<<<<

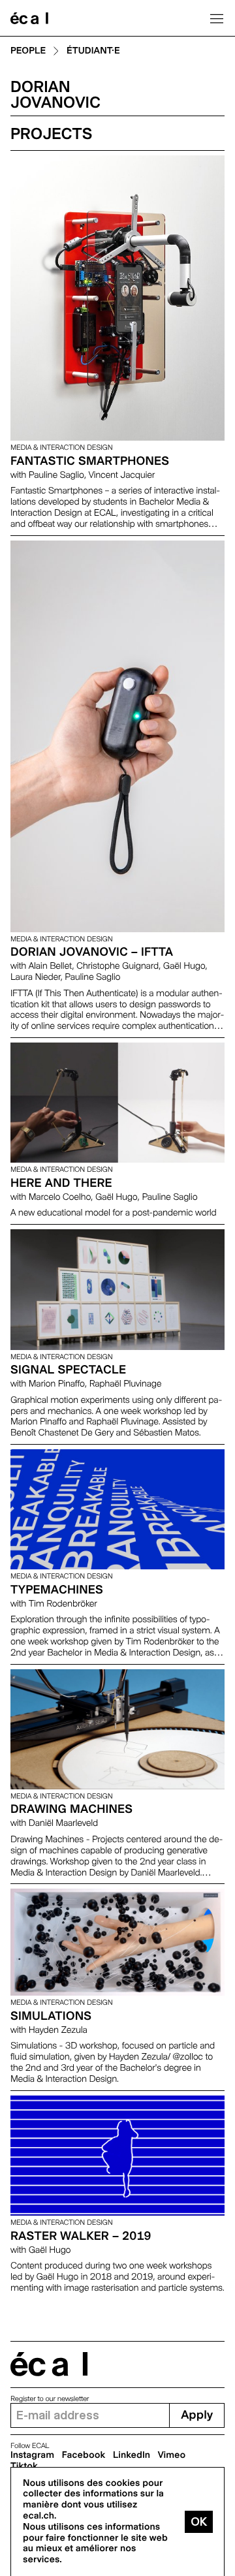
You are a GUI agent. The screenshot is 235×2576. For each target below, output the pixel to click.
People (28, 51)
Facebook (84, 2455)
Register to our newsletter (49, 2399)
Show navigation (217, 18)
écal (48, 2364)
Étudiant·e (93, 51)
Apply (197, 2415)
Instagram (32, 2455)
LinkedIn (131, 2455)
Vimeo (172, 2455)
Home (29, 18)
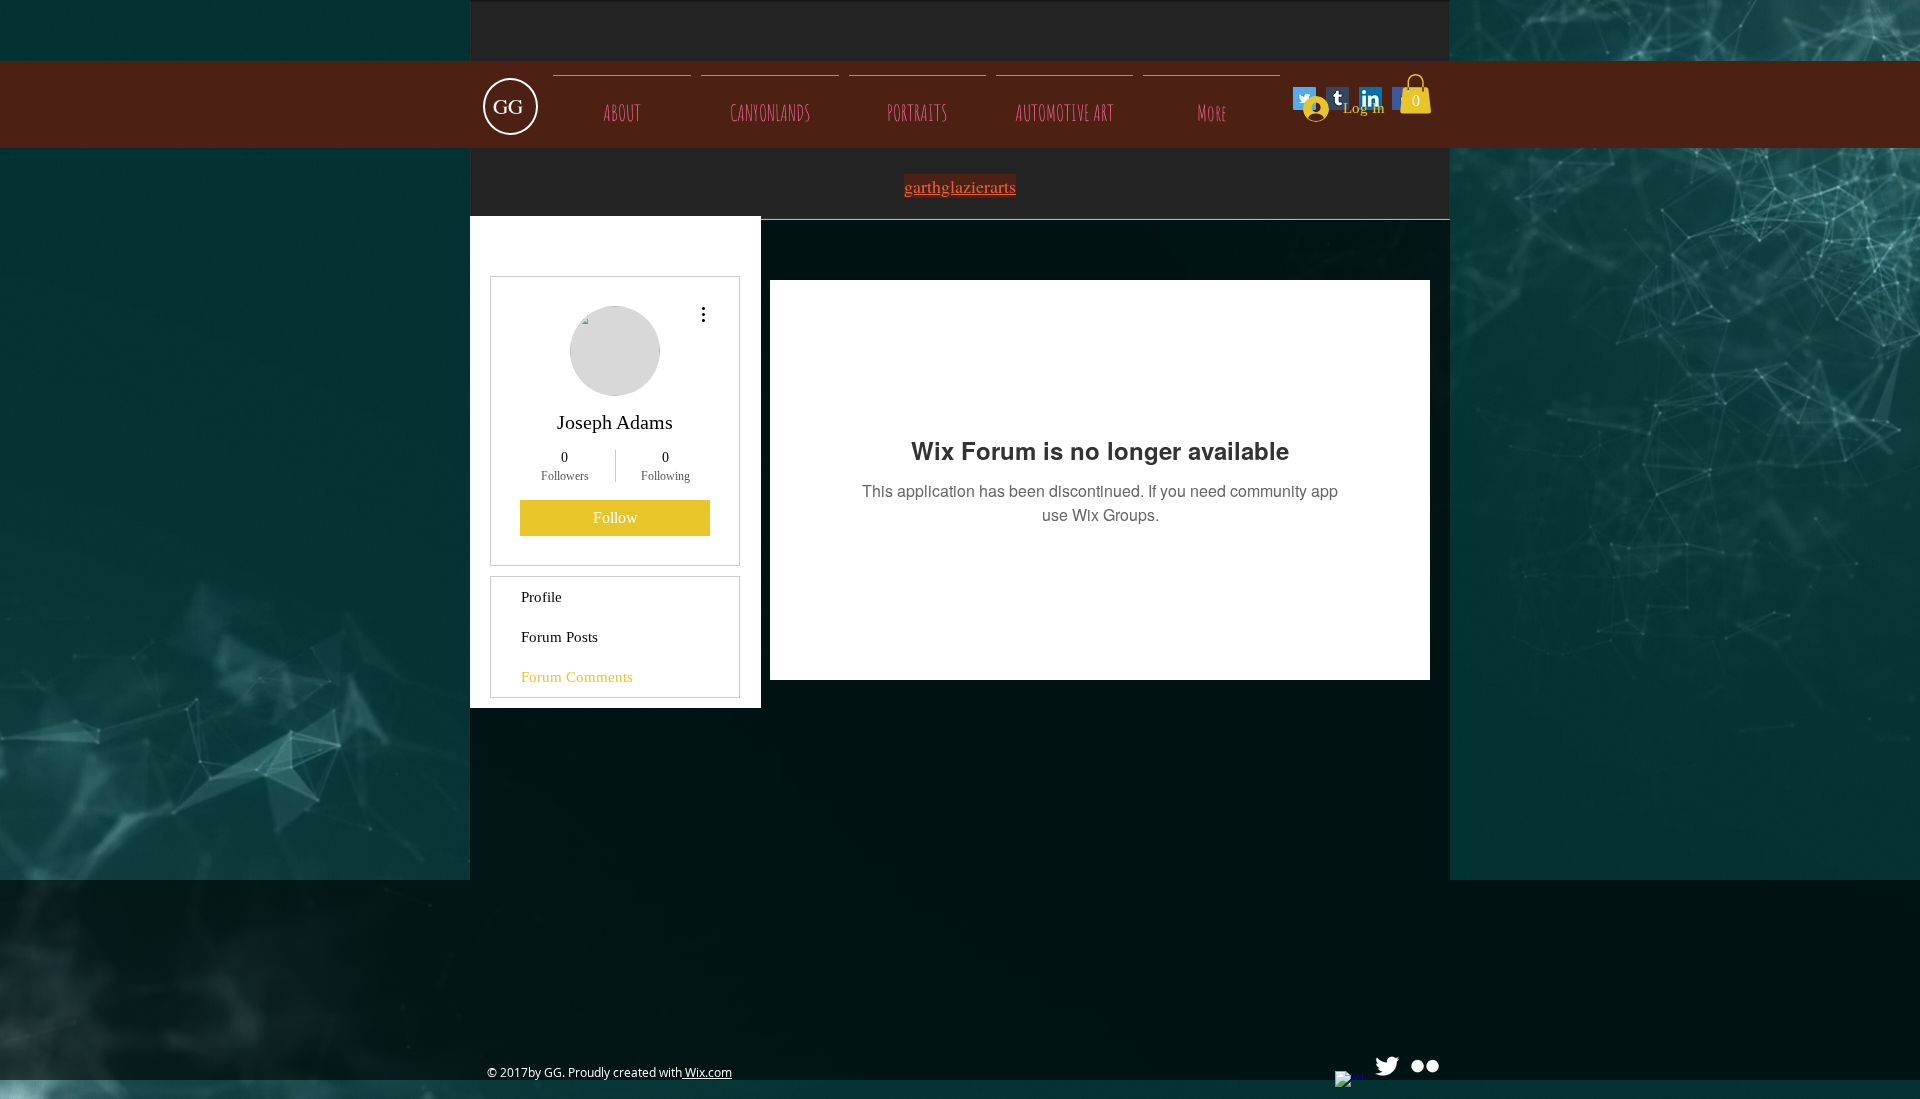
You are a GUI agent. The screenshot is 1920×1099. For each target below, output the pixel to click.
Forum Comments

>>>>

EXERCISE GOAL
All of the data above should be printed again exactly, though none of the pictures belong in the copy.

ANSWER TO THIS TASK
You are a GUI agent. The screenshot is 235×2576. For each target below, output the pixel to click.
People (28, 51)
Facebook (84, 2455)
Register to our newsletter (49, 2399)
Show navigation (217, 18)
écal (48, 2364)
Étudiant·e (93, 51)
Apply (197, 2415)
Instagram (32, 2455)
LinkedIn (131, 2455)
Vimeo (172, 2455)
Home (29, 18)
You are a GUI agent. The screenshot is 1920×1099. For each target below, output the pixel to click.
Forum Comments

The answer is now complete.